Problem >> Write out exactly the lines from the one with "You are a computer-use" through the last line of the data below, but not the pictures.

Exercise data >>
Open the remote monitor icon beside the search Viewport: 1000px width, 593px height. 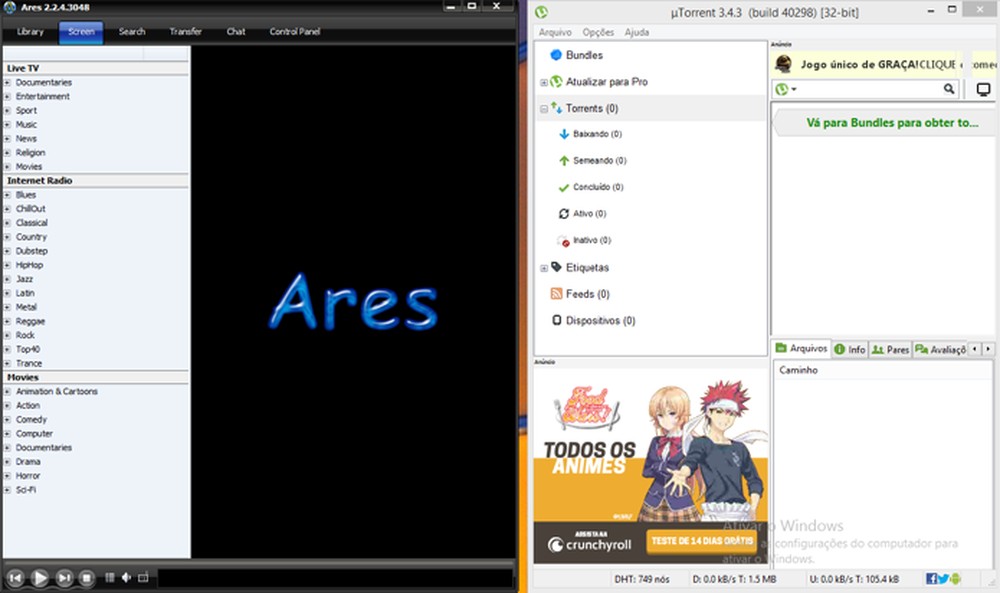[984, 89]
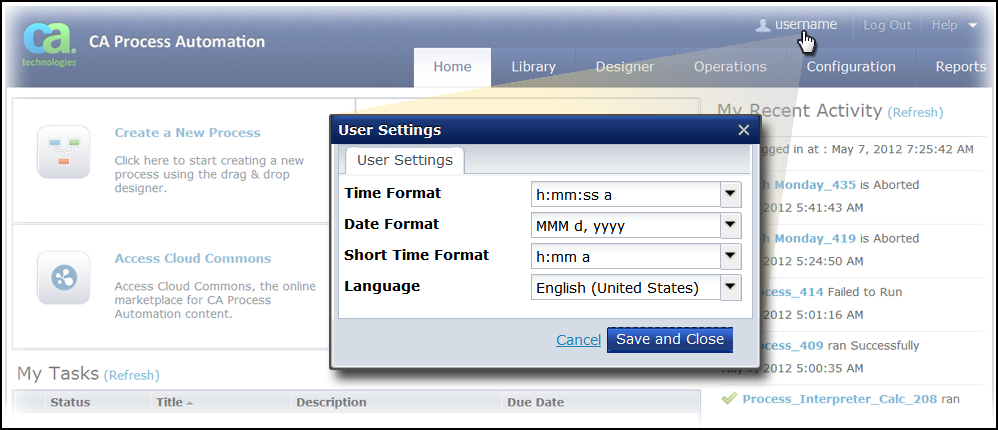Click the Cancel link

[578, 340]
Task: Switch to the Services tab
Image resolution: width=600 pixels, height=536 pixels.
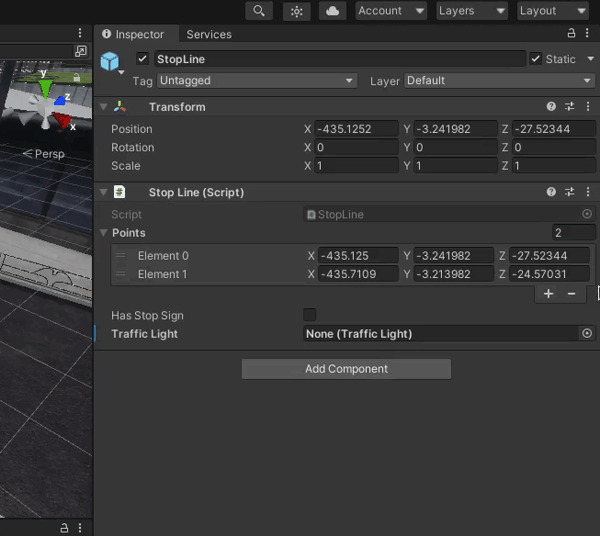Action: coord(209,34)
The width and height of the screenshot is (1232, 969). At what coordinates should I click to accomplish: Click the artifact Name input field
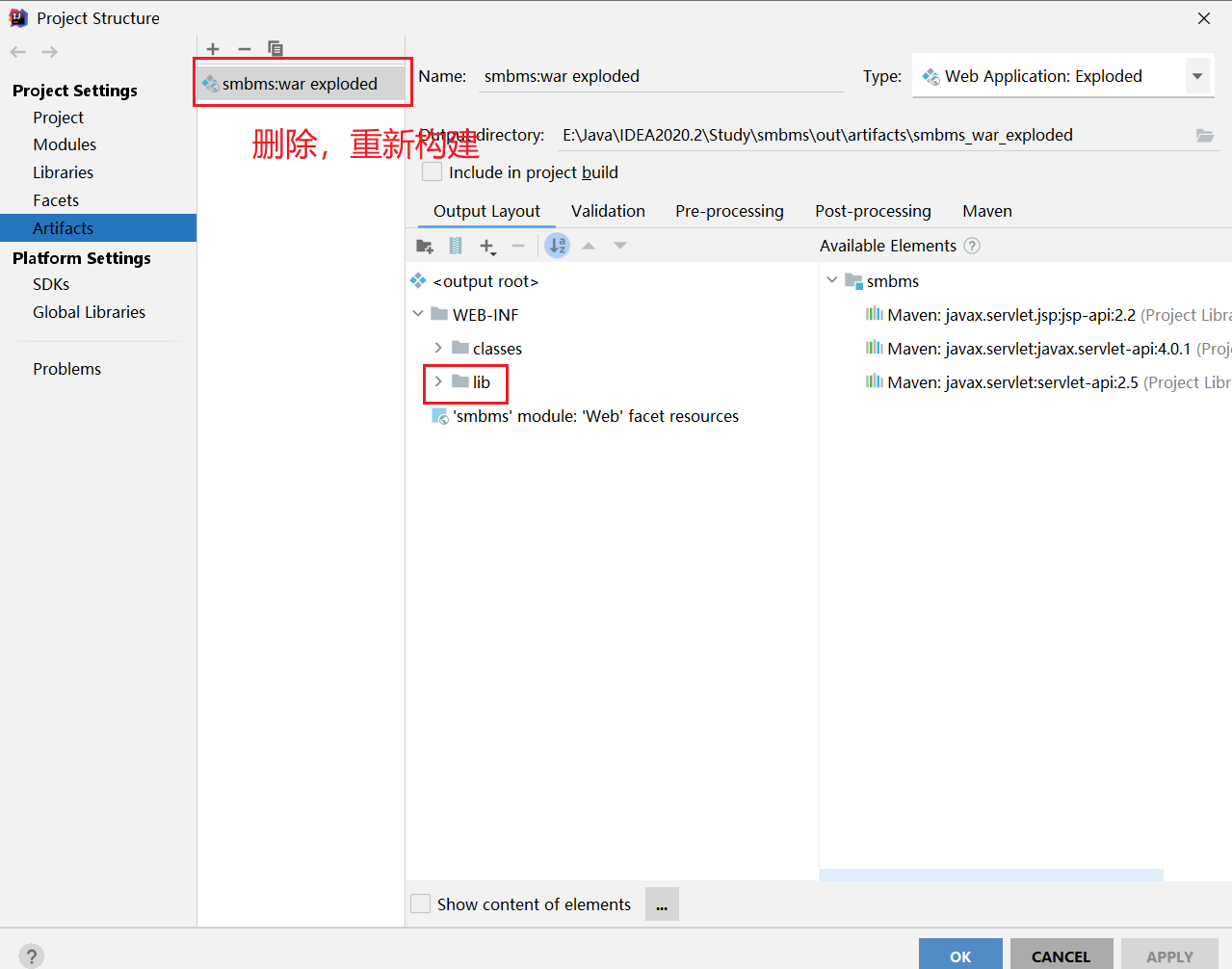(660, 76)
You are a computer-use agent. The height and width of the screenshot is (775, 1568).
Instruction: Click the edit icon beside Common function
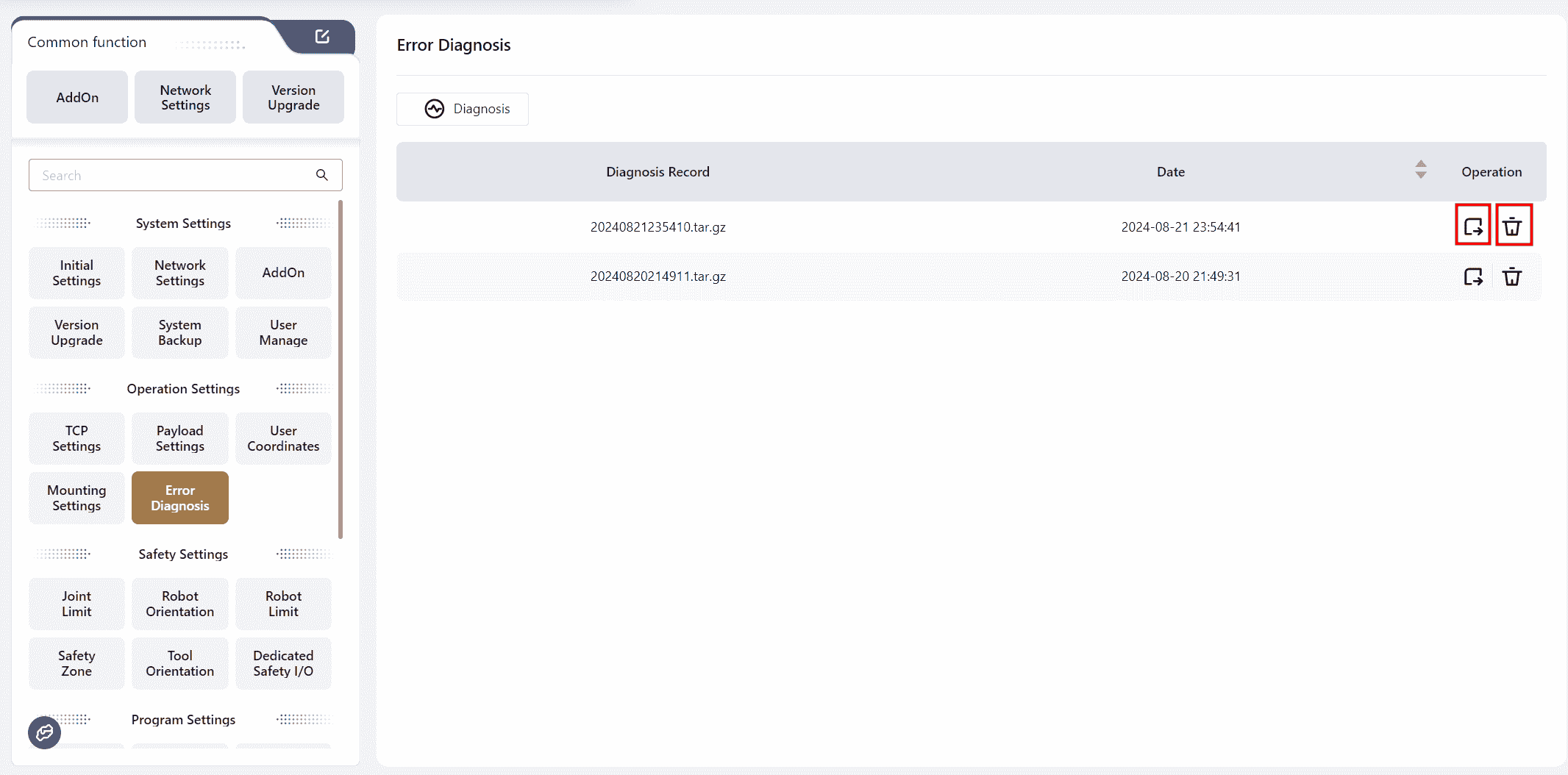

Exercise solution >>
You are a computer-use agent. The height and width of the screenshot is (775, 1568).
Instruction: Click the edit icon beside Common function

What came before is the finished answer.